What is being asked |
All lines holding the word "dimensions" are to be copied from the records beneath.

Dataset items

↓↓↓

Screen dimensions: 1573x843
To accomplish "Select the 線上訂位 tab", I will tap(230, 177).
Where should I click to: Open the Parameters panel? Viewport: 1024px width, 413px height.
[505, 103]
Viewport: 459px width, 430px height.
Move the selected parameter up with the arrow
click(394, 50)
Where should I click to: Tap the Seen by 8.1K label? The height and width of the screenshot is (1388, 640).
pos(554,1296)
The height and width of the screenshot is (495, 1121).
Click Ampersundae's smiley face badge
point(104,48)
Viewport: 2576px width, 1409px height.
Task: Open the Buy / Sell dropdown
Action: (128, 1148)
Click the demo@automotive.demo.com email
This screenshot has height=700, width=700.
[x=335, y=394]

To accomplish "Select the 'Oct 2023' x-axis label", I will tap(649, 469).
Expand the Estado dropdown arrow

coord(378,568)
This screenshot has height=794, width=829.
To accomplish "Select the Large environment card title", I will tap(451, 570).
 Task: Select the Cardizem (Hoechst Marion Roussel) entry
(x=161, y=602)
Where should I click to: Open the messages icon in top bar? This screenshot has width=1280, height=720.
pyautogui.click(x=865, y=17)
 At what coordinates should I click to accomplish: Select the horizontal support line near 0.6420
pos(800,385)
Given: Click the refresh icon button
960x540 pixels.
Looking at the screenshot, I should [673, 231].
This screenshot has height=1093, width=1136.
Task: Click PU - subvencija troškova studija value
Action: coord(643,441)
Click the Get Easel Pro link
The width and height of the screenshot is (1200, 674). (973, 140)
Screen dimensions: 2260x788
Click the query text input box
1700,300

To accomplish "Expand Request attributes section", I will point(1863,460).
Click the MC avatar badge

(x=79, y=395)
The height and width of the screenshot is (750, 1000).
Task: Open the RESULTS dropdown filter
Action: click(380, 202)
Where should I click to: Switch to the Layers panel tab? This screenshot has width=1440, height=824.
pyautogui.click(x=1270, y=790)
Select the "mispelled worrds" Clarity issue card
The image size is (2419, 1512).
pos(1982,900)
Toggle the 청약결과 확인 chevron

↑↑↑

Response for this exercise |
Screen dimensions: 1573x843
Screen dimensions: 2260x788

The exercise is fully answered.